## Assignment
Reproduce each line from the records that holds "Beans".

Saved entries
BEGIN
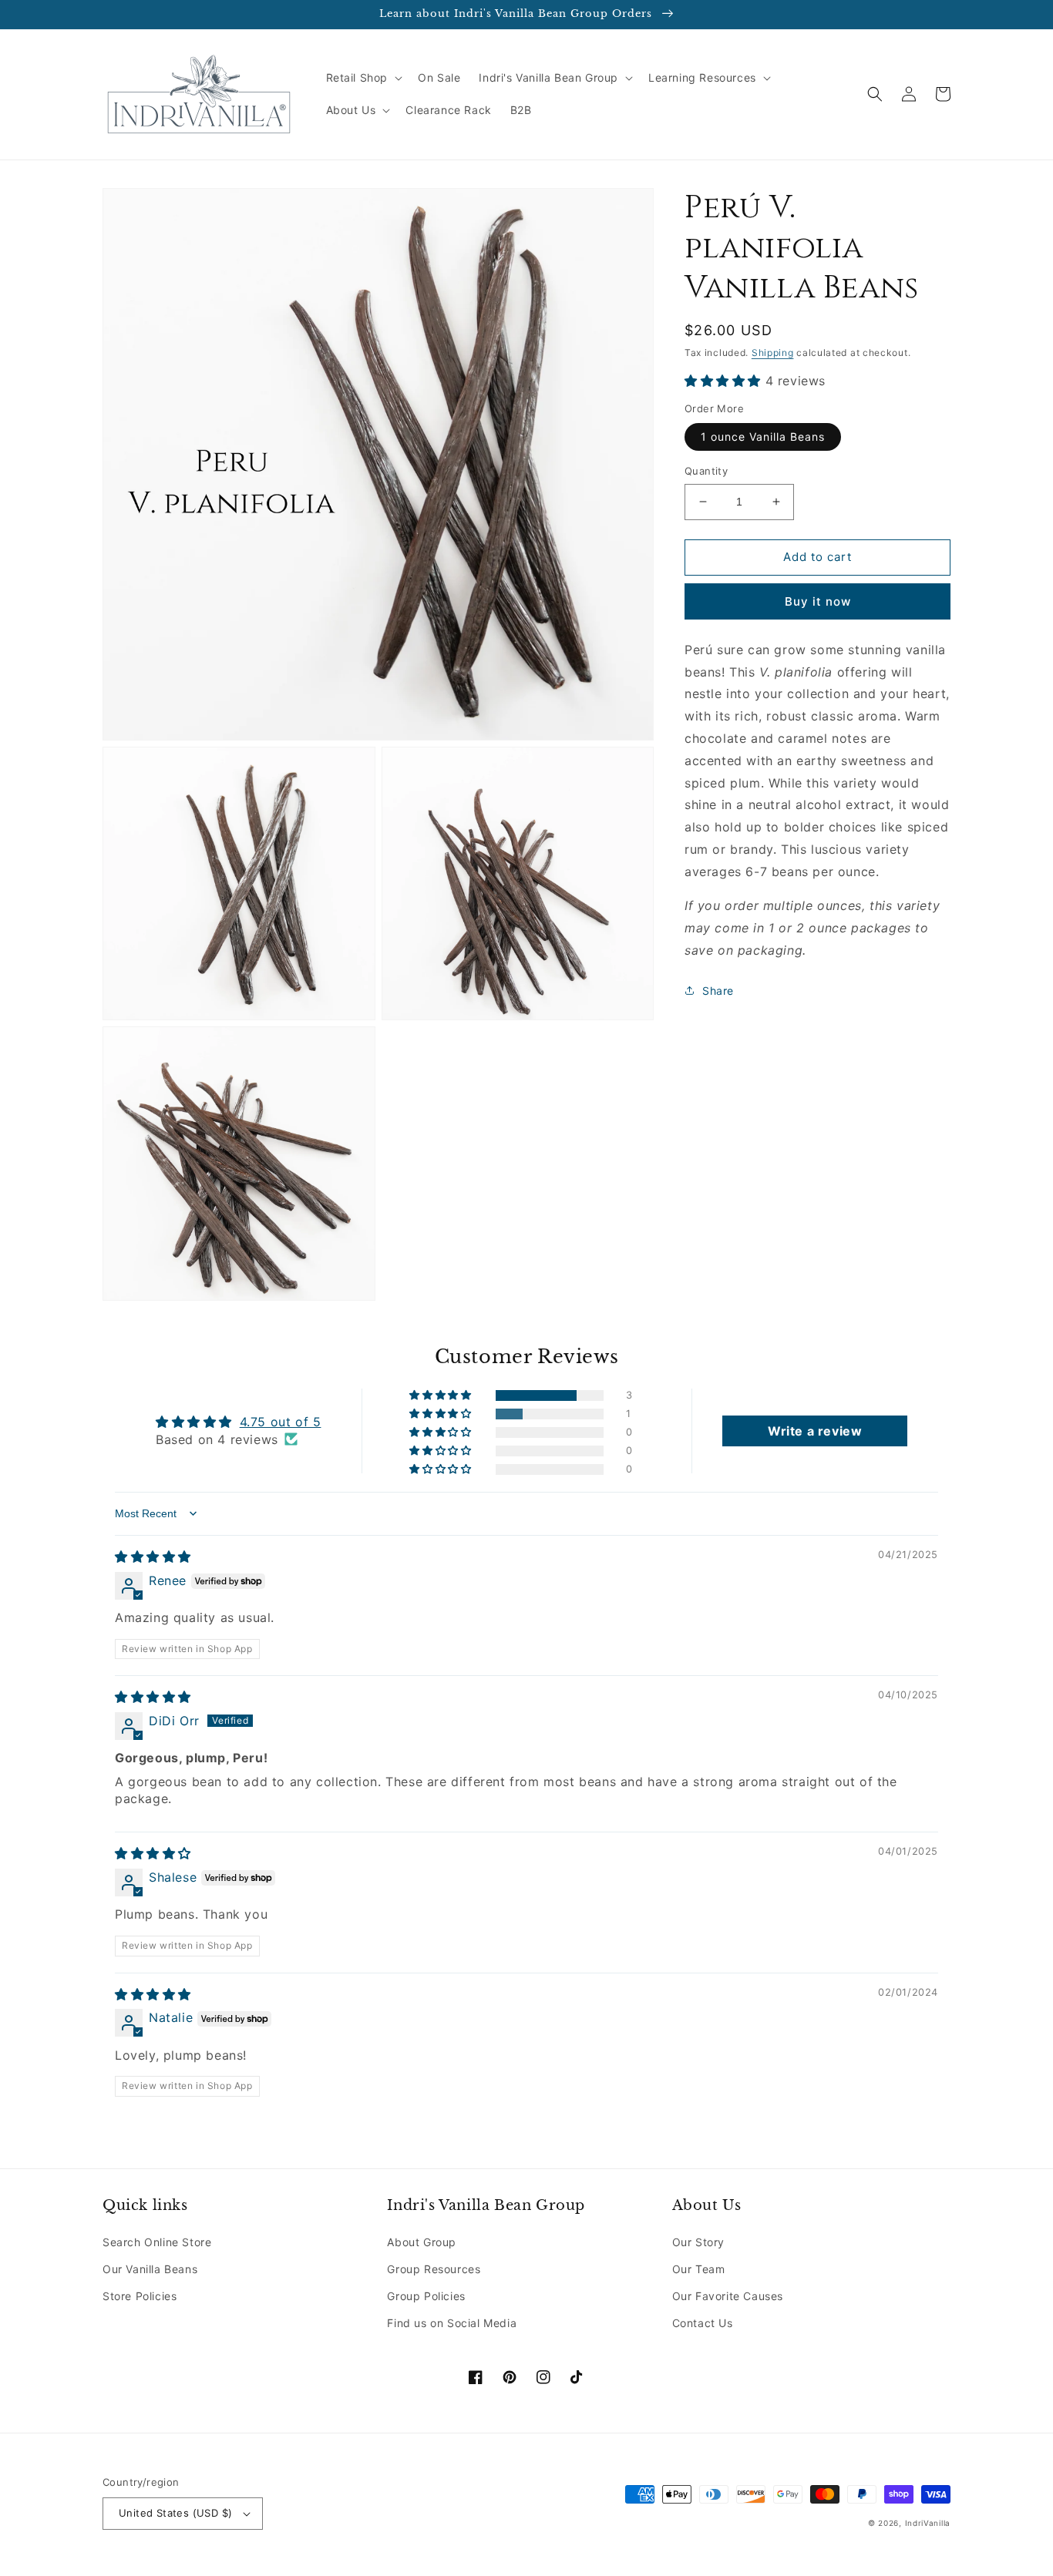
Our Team (698, 2268)
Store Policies (140, 2295)
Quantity (706, 471)
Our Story (698, 2242)
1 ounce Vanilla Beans (763, 436)
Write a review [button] (815, 1431)
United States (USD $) (175, 2513)
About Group (421, 2242)
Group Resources (433, 2268)
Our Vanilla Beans (150, 2268)
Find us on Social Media (451, 2322)
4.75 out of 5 (280, 1421)
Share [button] (718, 990)
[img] (153, 1556)
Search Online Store (157, 2242)
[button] (363, 78)
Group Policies (426, 2295)
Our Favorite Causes (727, 2295)
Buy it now (818, 601)
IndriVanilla (927, 2522)
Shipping (773, 352)
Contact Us (702, 2322)
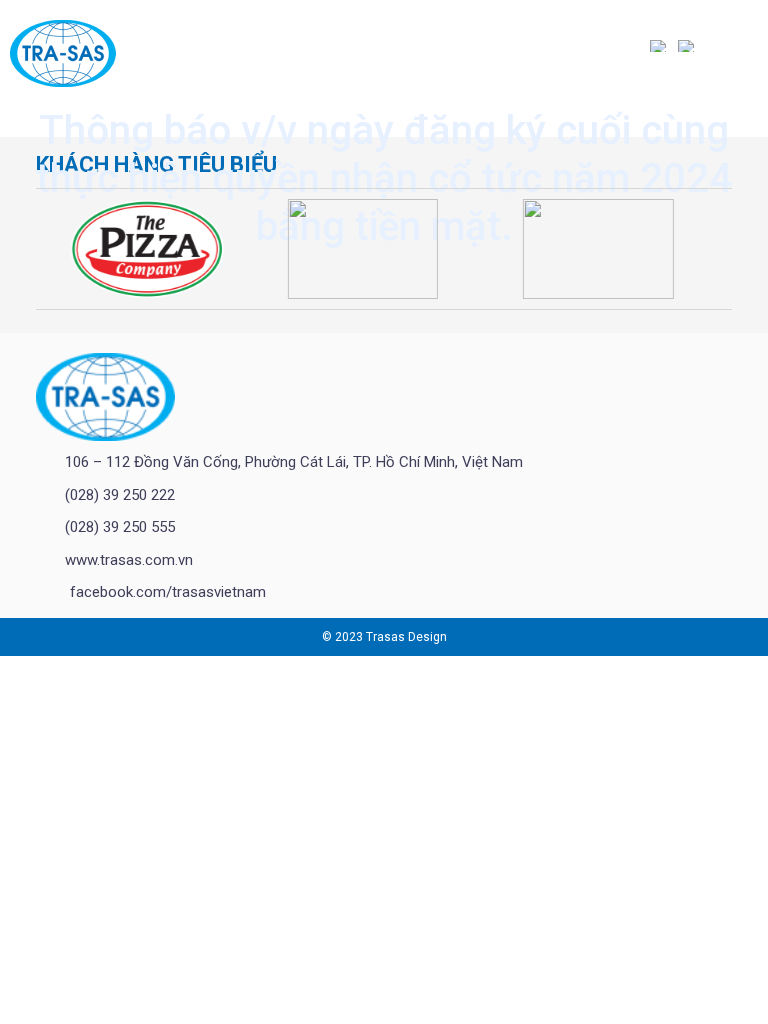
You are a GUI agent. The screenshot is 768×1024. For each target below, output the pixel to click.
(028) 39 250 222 (120, 495)
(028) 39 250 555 (120, 527)
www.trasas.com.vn (129, 560)
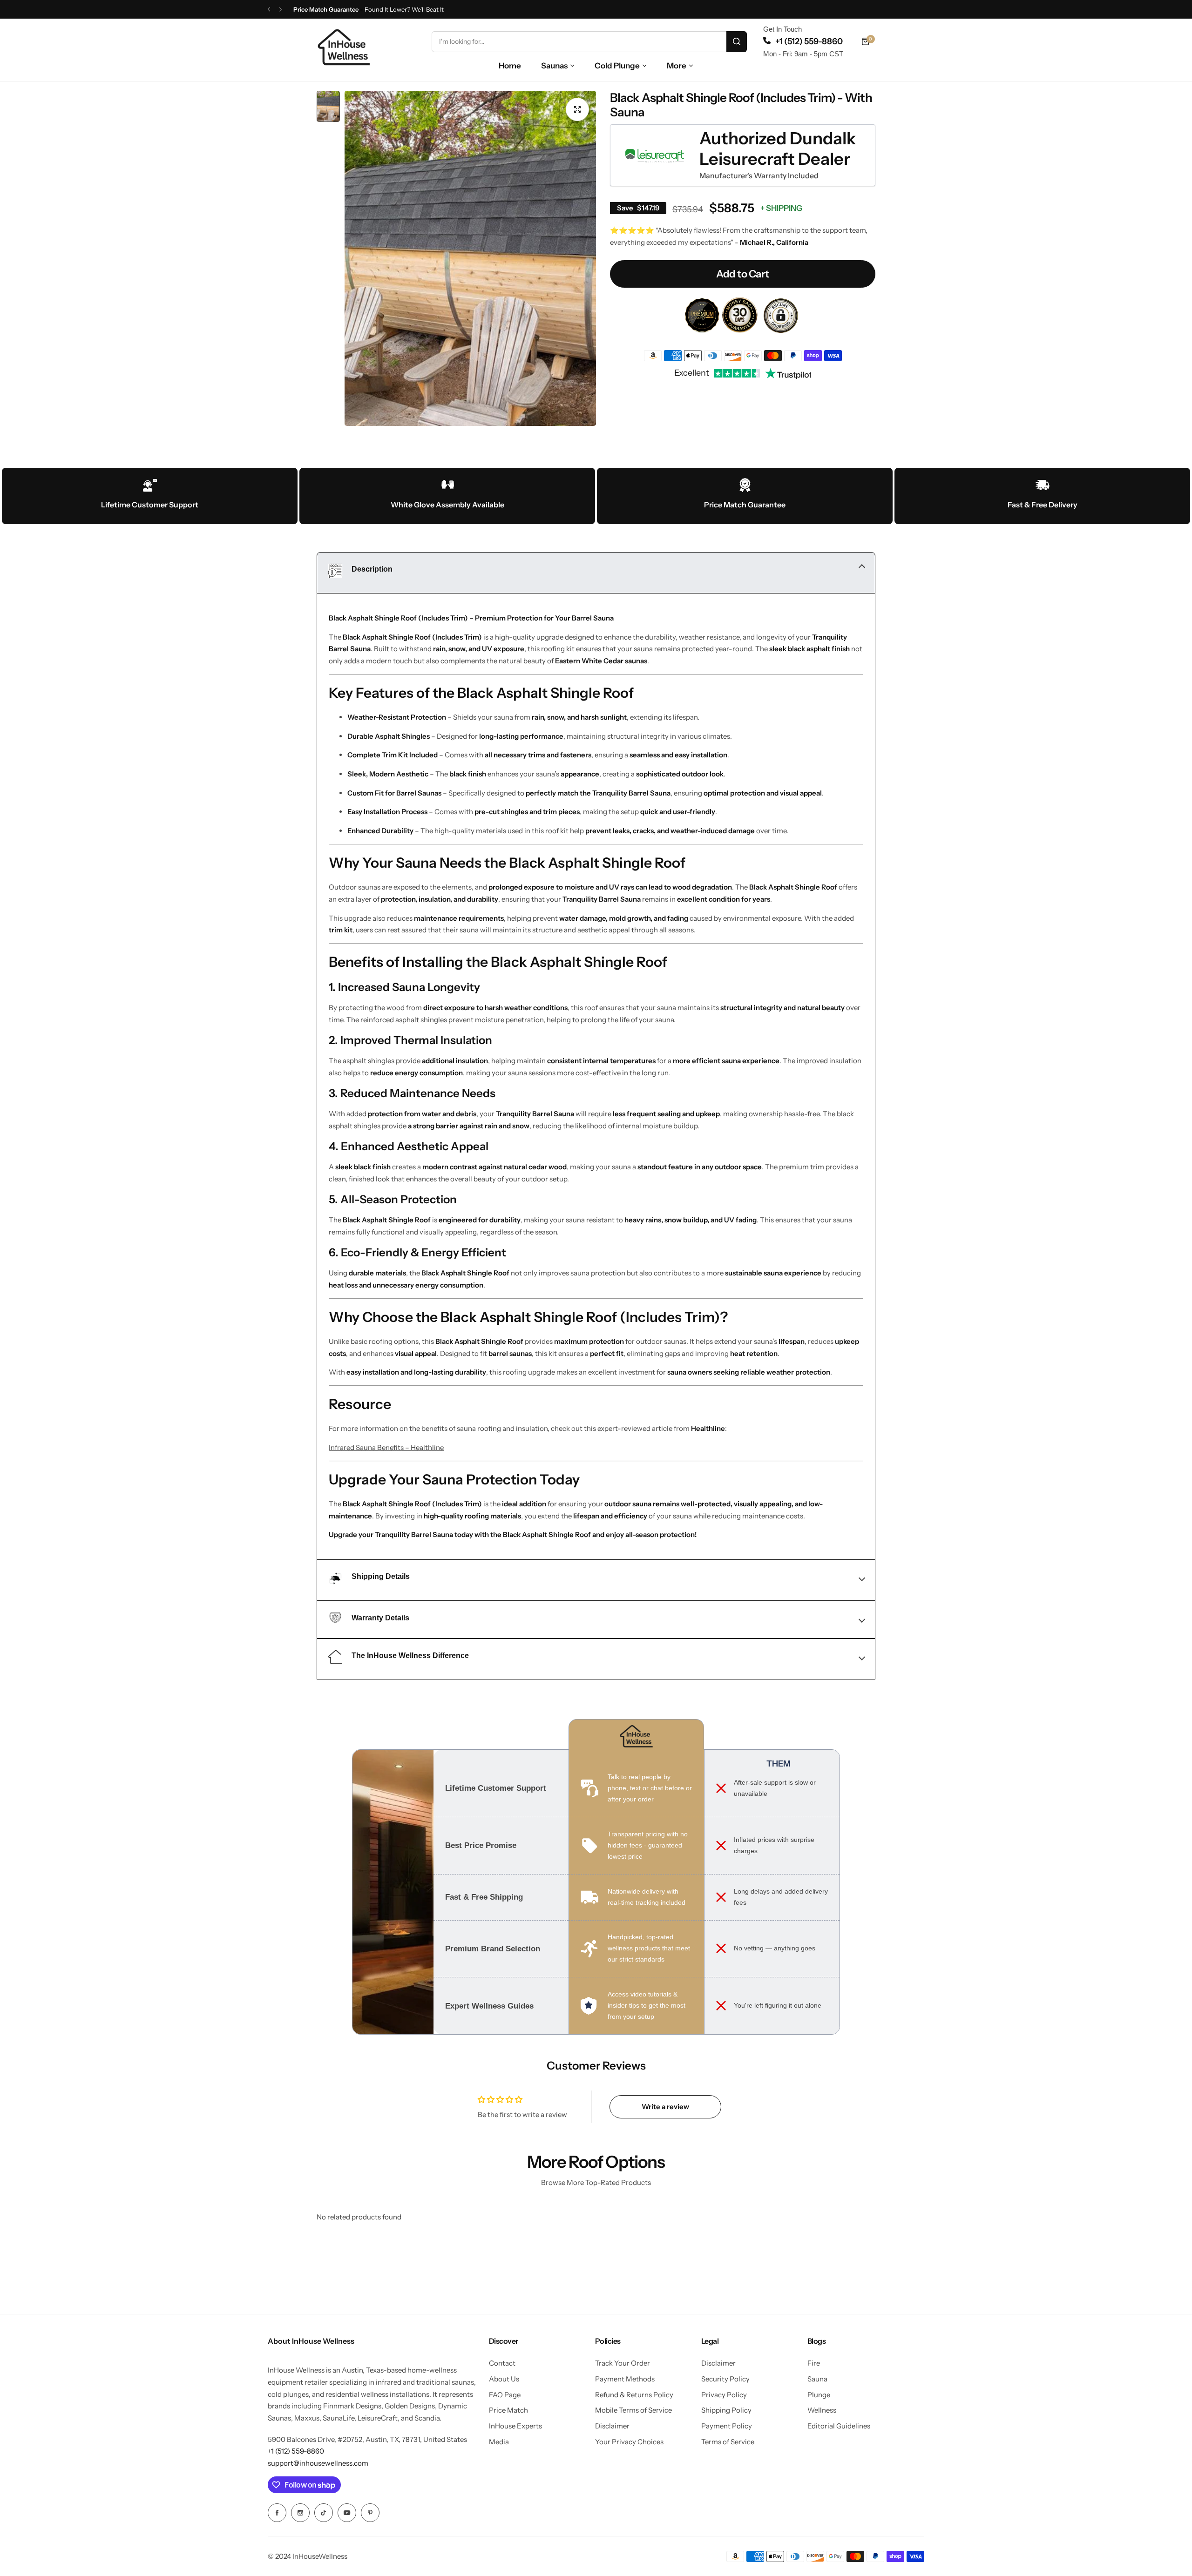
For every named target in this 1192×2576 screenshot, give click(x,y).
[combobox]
END
## Problem solution
1 ounce Vanilla Beans (763, 436)
Our Vanilla Beans (150, 2268)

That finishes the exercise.